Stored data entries
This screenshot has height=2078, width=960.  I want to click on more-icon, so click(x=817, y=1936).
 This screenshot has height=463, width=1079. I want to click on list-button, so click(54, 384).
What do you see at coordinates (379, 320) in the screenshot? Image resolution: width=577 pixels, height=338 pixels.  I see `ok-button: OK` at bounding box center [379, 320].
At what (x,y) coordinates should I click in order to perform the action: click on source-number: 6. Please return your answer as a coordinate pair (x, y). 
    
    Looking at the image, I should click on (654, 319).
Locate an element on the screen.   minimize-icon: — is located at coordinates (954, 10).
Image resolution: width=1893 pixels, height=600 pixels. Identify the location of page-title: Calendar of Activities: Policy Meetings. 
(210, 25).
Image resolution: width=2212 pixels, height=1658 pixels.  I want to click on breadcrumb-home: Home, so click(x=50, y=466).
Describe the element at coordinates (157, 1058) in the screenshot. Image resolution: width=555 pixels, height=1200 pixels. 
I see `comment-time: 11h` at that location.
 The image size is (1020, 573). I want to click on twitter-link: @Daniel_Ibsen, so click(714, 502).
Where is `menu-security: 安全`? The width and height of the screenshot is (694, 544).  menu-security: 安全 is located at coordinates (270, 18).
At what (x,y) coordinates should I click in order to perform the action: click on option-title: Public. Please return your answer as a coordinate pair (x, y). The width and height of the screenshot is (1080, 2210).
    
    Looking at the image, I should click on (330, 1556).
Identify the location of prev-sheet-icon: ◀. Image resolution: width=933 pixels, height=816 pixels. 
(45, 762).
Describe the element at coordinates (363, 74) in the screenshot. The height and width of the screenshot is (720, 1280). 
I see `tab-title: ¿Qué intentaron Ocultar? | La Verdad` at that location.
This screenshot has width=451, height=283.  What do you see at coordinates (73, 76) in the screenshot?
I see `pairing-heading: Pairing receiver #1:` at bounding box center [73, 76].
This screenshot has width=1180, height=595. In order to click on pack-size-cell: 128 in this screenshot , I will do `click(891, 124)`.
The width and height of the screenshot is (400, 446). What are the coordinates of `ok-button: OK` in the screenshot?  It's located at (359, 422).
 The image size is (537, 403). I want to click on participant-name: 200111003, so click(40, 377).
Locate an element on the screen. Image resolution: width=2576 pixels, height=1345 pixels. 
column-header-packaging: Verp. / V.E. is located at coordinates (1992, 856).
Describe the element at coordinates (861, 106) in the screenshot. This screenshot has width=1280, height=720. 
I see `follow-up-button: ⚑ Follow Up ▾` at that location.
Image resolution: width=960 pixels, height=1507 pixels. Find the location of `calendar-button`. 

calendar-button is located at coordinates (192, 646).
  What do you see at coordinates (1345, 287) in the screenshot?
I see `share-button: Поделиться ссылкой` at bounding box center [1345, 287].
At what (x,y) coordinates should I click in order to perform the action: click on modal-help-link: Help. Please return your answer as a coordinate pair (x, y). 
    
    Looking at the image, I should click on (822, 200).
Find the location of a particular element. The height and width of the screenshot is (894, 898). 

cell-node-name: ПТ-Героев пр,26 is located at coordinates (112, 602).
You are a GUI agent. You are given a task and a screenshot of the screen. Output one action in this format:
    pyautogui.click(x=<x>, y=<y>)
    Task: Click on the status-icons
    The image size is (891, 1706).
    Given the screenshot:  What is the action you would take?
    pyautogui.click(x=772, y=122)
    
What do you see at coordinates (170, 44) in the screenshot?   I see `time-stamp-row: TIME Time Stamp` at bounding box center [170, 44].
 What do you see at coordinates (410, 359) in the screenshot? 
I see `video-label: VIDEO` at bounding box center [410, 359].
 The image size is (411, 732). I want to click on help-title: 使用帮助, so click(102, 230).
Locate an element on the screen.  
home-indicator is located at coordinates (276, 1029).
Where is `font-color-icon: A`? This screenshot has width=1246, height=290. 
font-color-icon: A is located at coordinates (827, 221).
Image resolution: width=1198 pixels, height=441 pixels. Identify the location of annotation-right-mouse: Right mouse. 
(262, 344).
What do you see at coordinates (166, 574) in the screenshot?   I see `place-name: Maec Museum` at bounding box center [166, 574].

_PROBLEM_: Copy out every one of the records above word for word.

_EXERCISE RESPONSE_:
This screenshot has height=2078, width=960.  I want to click on more-icon, so click(x=817, y=1936).
 This screenshot has height=463, width=1079. I want to click on list-button, so click(54, 384).
What do you see at coordinates (379, 320) in the screenshot? Image resolution: width=577 pixels, height=338 pixels.  I see `ok-button: OK` at bounding box center [379, 320].
At what (x,y) coordinates should I click in order to perform the action: click on source-number: 6. Please return your answer as a coordinate pair (x, y). 
    
    Looking at the image, I should click on (654, 319).
Locate an element on the screen.   minimize-icon: — is located at coordinates (954, 10).
Image resolution: width=1893 pixels, height=600 pixels. Identify the location of page-title: Calendar of Activities: Policy Meetings. 
(210, 25).
Image resolution: width=2212 pixels, height=1658 pixels.  I want to click on breadcrumb-home: Home, so click(x=50, y=466).
Describe the element at coordinates (157, 1058) in the screenshot. Image resolution: width=555 pixels, height=1200 pixels. 
I see `comment-time: 11h` at that location.
 The image size is (1020, 573). I want to click on twitter-link: @Daniel_Ibsen, so click(714, 502).
Where is `menu-security: 安全`? The width and height of the screenshot is (694, 544).  menu-security: 安全 is located at coordinates (270, 18).
At what (x,y) coordinates should I click in order to perform the action: click on option-title: Public. Please return your answer as a coordinate pair (x, y). The width and height of the screenshot is (1080, 2210).
    
    Looking at the image, I should click on (330, 1556).
Identify the location of prev-sheet-icon: ◀. Image resolution: width=933 pixels, height=816 pixels. 
(45, 762).
Describe the element at coordinates (363, 74) in the screenshot. The height and width of the screenshot is (720, 1280). 
I see `tab-title: ¿Qué intentaron Ocultar? | La Verdad` at that location.
This screenshot has width=451, height=283.  What do you see at coordinates (73, 76) in the screenshot?
I see `pairing-heading: Pairing receiver #1:` at bounding box center [73, 76].
This screenshot has width=1180, height=595. In order to click on pack-size-cell: 128 in this screenshot , I will do `click(891, 124)`.
The width and height of the screenshot is (400, 446). What are the coordinates of `ok-button: OK` in the screenshot?  It's located at (359, 422).
 The image size is (537, 403). I want to click on participant-name: 200111003, so click(40, 377).
Locate an element on the screen. Image resolution: width=2576 pixels, height=1345 pixels. 
column-header-packaging: Verp. / V.E. is located at coordinates (1992, 856).
Describe the element at coordinates (861, 106) in the screenshot. This screenshot has width=1280, height=720. 
I see `follow-up-button: ⚑ Follow Up ▾` at that location.
Image resolution: width=960 pixels, height=1507 pixels. Find the location of `calendar-button`. 

calendar-button is located at coordinates (192, 646).
  What do you see at coordinates (1345, 287) in the screenshot?
I see `share-button: Поделиться ссылкой` at bounding box center [1345, 287].
At what (x,y) coordinates should I click in order to perform the action: click on modal-help-link: Help. Please return your answer as a coordinate pair (x, y). 
    
    Looking at the image, I should click on (822, 200).
Find the location of a particular element. The height and width of the screenshot is (894, 898). 

cell-node-name: ПТ-Героев пр,26 is located at coordinates (112, 602).
You are a GUI agent. You are given a task and a screenshot of the screen. Output one action in this format:
    pyautogui.click(x=<x>, y=<y>)
    Task: Click on the status-icons
    The image size is (891, 1706).
    Given the screenshot:  What is the action you would take?
    pyautogui.click(x=772, y=122)
    
What do you see at coordinates (170, 44) in the screenshot?   I see `time-stamp-row: TIME Time Stamp` at bounding box center [170, 44].
 What do you see at coordinates (410, 359) in the screenshot? 
I see `video-label: VIDEO` at bounding box center [410, 359].
 The image size is (411, 732). I want to click on help-title: 使用帮助, so click(102, 230).
Locate an element on the screen.  
home-indicator is located at coordinates (276, 1029).
Where is `font-color-icon: A`? This screenshot has width=1246, height=290. 
font-color-icon: A is located at coordinates (827, 221).
Image resolution: width=1198 pixels, height=441 pixels. Identify the location of annotation-right-mouse: Right mouse. 
(262, 344).
What do you see at coordinates (166, 574) in the screenshot?   I see `place-name: Maec Museum` at bounding box center [166, 574].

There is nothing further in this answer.